» Recorded data
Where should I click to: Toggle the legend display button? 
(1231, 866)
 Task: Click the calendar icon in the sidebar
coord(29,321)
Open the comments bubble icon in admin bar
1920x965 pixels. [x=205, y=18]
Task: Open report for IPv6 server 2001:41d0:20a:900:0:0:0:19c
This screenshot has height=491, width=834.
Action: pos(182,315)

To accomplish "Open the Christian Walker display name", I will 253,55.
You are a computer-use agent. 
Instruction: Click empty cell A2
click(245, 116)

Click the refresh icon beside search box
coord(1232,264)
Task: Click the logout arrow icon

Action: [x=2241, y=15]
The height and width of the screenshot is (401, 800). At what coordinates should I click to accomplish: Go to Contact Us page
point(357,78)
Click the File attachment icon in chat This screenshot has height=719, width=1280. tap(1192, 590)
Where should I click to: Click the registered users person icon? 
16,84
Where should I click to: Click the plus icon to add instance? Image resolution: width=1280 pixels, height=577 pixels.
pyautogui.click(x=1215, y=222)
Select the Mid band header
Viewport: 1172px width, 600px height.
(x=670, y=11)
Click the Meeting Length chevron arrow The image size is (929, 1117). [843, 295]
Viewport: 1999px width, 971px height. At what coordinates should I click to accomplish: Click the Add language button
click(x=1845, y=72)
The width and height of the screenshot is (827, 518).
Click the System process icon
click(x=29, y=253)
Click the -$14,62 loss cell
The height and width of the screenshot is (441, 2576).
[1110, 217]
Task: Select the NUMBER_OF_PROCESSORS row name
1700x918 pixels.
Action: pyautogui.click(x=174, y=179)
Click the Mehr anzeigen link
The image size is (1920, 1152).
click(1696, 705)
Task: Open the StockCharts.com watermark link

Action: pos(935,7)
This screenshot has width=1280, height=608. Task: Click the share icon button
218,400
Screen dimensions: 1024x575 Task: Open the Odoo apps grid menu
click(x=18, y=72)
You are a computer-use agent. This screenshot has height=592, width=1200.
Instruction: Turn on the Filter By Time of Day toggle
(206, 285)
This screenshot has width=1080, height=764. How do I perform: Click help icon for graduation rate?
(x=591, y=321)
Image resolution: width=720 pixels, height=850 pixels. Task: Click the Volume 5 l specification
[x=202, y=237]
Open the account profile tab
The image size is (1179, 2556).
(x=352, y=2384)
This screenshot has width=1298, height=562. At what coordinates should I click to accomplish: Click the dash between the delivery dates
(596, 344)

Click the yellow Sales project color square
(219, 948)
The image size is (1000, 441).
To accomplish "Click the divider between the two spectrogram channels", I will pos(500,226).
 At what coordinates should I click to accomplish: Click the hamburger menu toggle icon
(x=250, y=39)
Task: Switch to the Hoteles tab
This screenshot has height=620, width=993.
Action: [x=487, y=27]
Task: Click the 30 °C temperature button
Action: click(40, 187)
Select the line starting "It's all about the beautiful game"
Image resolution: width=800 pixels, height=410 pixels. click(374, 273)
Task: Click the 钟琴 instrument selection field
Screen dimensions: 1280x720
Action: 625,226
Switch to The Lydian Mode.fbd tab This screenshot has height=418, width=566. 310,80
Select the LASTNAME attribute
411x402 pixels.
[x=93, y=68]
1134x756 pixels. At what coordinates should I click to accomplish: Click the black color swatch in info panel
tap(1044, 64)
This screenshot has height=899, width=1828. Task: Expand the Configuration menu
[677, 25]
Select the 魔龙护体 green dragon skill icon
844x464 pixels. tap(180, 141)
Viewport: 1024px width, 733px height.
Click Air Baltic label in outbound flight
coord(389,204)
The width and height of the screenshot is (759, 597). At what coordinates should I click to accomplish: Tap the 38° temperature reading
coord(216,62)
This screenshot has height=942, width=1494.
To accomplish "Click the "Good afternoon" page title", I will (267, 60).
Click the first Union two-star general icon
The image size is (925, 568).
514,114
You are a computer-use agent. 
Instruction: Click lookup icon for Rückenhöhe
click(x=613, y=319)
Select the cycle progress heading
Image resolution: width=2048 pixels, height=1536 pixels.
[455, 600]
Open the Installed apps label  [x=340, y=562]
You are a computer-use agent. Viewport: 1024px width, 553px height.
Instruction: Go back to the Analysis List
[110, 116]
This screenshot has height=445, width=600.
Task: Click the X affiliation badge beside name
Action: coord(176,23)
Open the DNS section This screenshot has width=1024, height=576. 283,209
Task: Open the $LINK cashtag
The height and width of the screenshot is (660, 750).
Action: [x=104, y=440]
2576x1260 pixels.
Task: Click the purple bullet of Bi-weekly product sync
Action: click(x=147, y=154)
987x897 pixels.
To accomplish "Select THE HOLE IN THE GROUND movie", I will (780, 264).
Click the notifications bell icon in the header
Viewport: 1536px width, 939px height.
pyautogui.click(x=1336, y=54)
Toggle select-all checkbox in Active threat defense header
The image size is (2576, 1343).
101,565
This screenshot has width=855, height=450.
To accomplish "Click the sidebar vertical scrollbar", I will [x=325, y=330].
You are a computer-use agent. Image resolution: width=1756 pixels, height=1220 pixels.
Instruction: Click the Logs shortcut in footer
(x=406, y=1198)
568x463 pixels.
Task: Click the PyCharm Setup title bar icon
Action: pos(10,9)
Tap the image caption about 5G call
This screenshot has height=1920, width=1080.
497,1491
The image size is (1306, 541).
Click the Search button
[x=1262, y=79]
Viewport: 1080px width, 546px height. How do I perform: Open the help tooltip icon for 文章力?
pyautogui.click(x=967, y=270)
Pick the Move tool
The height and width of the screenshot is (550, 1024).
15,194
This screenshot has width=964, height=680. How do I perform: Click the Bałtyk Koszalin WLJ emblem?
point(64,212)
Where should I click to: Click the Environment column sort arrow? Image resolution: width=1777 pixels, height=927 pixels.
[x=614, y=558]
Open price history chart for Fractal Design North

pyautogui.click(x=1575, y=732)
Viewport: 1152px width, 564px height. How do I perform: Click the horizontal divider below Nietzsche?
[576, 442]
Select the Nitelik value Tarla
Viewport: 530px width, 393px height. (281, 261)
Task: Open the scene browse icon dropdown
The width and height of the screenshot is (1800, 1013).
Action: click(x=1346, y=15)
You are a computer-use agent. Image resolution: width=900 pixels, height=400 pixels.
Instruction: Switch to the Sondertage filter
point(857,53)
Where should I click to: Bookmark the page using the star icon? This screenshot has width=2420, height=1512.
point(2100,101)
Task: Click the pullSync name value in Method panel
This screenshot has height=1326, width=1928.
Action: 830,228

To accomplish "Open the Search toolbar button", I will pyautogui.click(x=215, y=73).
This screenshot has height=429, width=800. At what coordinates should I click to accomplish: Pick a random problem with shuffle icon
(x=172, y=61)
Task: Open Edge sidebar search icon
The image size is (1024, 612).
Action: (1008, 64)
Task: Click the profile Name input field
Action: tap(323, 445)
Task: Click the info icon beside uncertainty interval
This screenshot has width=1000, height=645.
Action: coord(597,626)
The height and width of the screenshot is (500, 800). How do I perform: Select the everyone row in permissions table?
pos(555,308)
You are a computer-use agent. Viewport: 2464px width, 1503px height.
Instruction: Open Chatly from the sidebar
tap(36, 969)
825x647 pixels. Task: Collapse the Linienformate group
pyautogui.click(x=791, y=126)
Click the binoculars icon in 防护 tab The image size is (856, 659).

» Requirement
Collect every line of the data above that contains the string "field", treating uppercase and lowercase letters as distinct.

» Task solution
Task: Click the 钟琴 instrument selection field
Task: Click the profile Name input field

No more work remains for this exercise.